The education system produces too few graduates able to compete in the modern economy. And a raft of policy interventions (loosely defined as "economic nationalism") has attempted to insulate from competition a few Indonesian producers at the expense of far more Indonesian consumers.
All of this is reminiscent of the Suharto oil boom years. But this time Indonesia has the benefit of another 20 years of economic growth under its belt. The fiscal picture is better and overall debt levels are lower than in peer countries. Regions outside of Jakarta and Java are more prosperous now.

That means the economy won't need Suharto-style shock therapy. But some changes in official mindset and language would go a long way to ensuring that the recent burst of policy reforms has lasting impact.

One welcome change would be a government-wide commitment to increasing competitiveness. A related shift would be to review the growing role of generally inefficient and poorly run state-owned enterprises, which provide very low returns on investment and often block more productive private-sector investments.

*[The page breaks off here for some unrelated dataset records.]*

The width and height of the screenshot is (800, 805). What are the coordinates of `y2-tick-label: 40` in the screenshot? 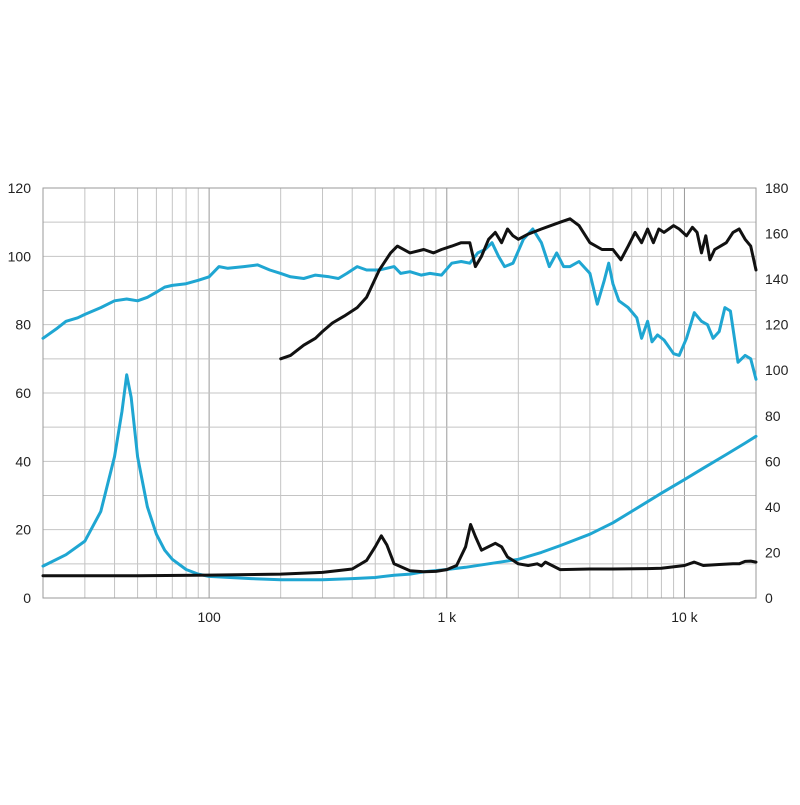 It's located at (773, 507).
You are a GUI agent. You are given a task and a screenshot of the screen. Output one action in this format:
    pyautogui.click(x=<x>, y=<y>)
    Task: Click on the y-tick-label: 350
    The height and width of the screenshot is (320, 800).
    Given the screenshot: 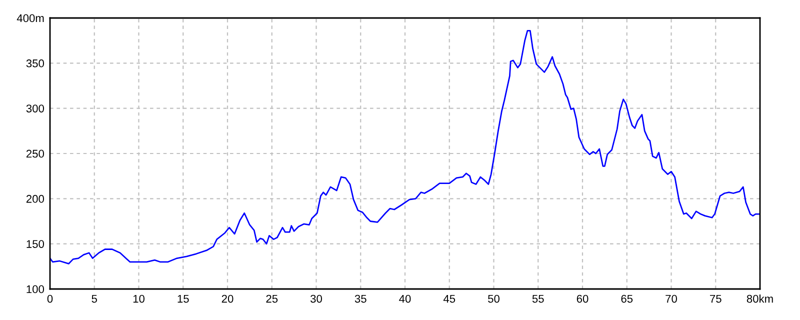 What is the action you would take?
    pyautogui.click(x=35, y=64)
    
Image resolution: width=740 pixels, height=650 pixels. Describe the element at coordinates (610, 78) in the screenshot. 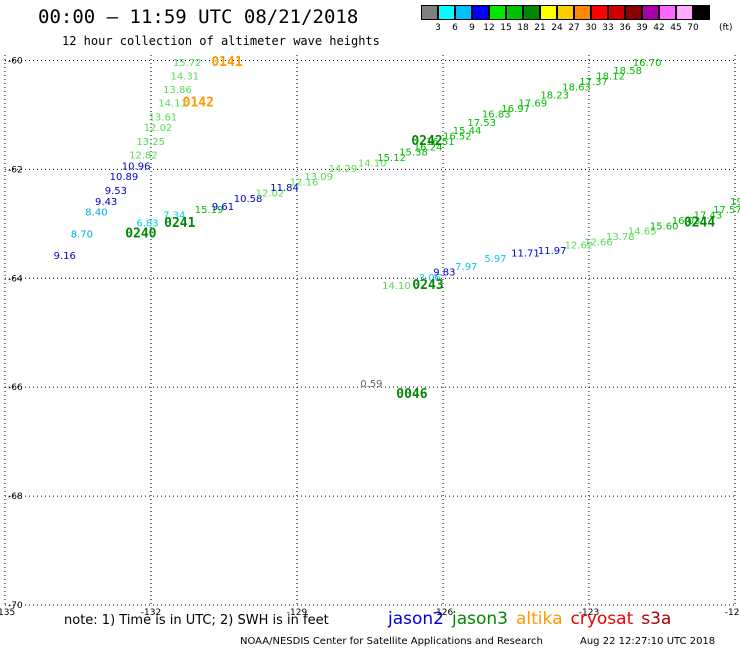

I see `wave-height-label: 18.12` at that location.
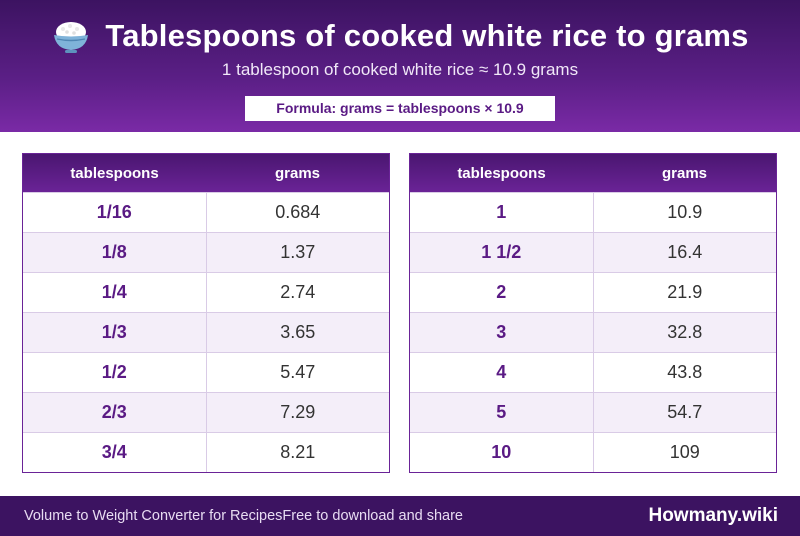 This screenshot has width=800, height=536. I want to click on table-row: 10 109, so click(593, 452).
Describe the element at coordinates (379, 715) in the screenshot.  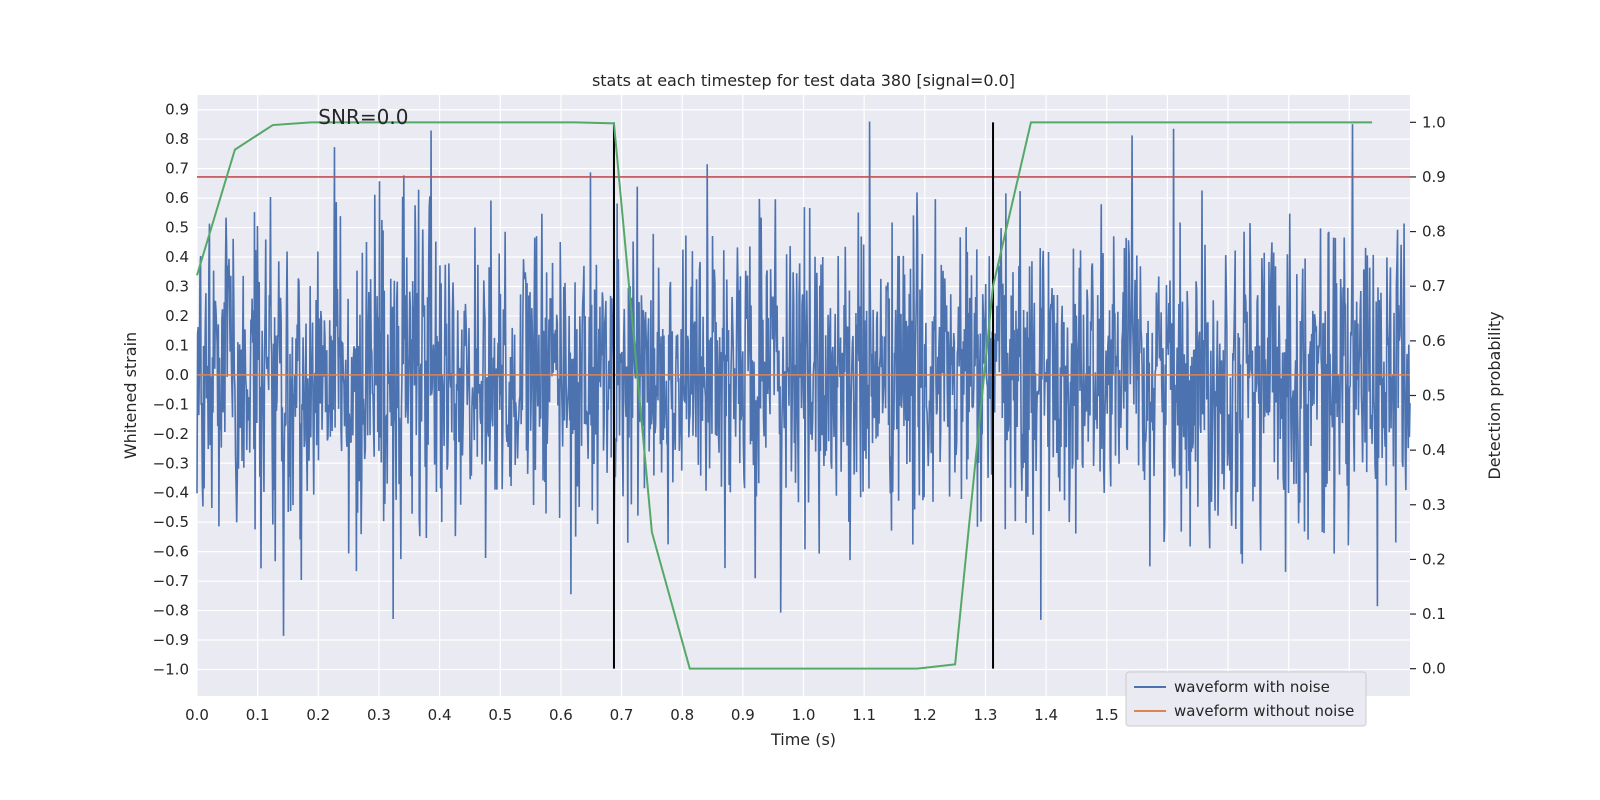
I see `x-tick-label-3: 0.3` at that location.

Competitiveness comes from competing. Indonesia's moves to protect industries and agribusiness are undermining national competitiveness and will inevitably make it more difficult to get political support for—much less get benefit from—regional integration commitments such as the Association of Southeast Asian Nations Economic Community and the Regional Comprehensive Economic Partnership. 

Finally, Indonesia's anti-corruption drive needs new life. Progress has been made, thanks in good part to the courageous leaders of the Corruption Eradication Commission, or KPK. But an anti-corruption agency working without the full support of the judiciary and law enforcement can only do so much. The economy will be hard-pressed to reach a sustainably stronger rate of growth until the government acknowledges the huge economic costs imposed by widespread corruption and finds the mettle to eradicate it.

Indonesia has survived worse economic storms than the one facing it today, both in the mid-1980s and in 1997. It emerged stronger from those episodes and it will do so again, so long as Jakarta wakes up to the urgent need for further reforms. Adam  Schwarz is president of The Asia Group LLC.